About the author
Gunnel Linde is a Swedish author, born in Stockholm in 1924. Her father died when she was small, and she and her mother lived in a small flat after that, the flat itself providing inspiration for one of her later stories. She described herself as an onlooker rather than a doer as a child, presumably storing up experiences and the habit of watching for her later career as a writer. After school she attended art school, and worked as a journalist, going on, during the 1950s, to produce children’s programmes for Sveriges Radio and then children’s programmes for television. She became interested in children’s rights, and wth Berit Hedeby she founded BRIS (Children’s Rights in Society). She held several positions within the society from 1973–89. She won the Nils Holgersson Prize for the best children’s book of 1965 with The White Stone. Several of her books, as well as The White Stone, have been translated into English: only one is a pony book (or at least, a book involving ponies). Ponies in the Luggage is a good read: at first I wondered if the author was going to make this a wild and unbelievable romp, but she doesn’t. The pony does indeed live in their hotel room, his droppings have to be cleared up, and his noises explained … It is pretty much a miracle that Aunt Tina doesn’t spot the pony, particularly when they are all sharing their sleeper on the train back to Stockholm, but she doesn’t. Fortunately the children’s parents are enchanted rather than horrified when they all eventually make it back to Stockholm.
Finding the book
Very easy indeed to find in its paperback incarnation; easy to find as a hardback.
Links and sources
Bonnier Group Agency (link no longer functions)

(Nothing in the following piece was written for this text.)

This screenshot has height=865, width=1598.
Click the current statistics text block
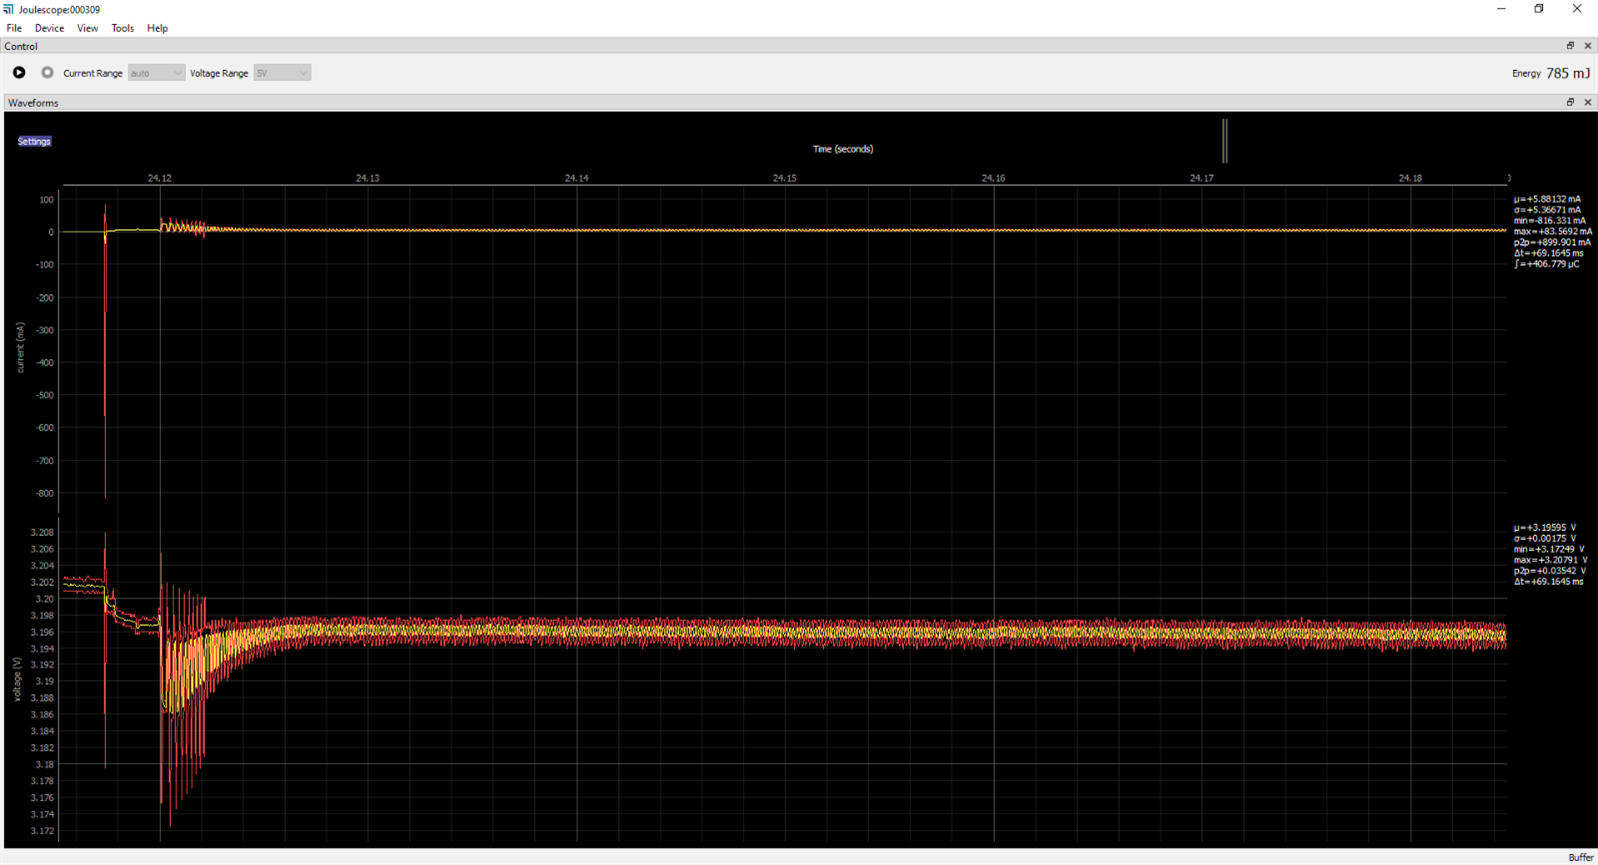[x=1551, y=231]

Bibliography (pony books only)
Ponies in the Luggage
Original title: Me Lill-Klas i Kappsächen, Stockholm, Bonnier, 1965
Dent, London, 1968. Trans Anne Parker. Illus Richard Kennedy, 139 pp.

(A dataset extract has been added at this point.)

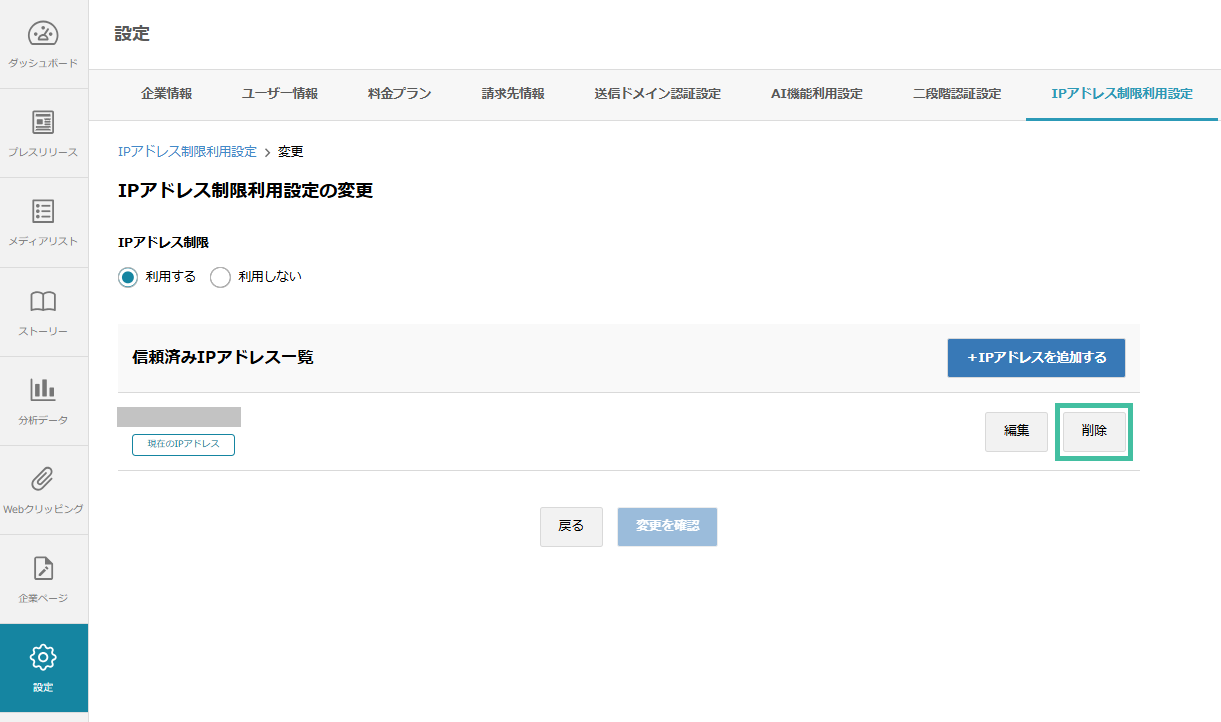
Task: Open the 分析データ chart icon
Action: (42, 390)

As Pony Surprise: Harcourt & Brace, New York, 1968, illus Richard Kennedy, 130pp.
Puffin Books, pb, 1972, trans Anne Parker, illus Richard Kennedy, 137 pp.
Aunt Tina invites Nicklas and Anneli for a holiday in Copenhagen. Once there, they manage to win a pony in the Zoo’s lottery, and then have to keep the pony in their hotel, and smuggle him back to their home in Stockholm without letting anyone know they have him.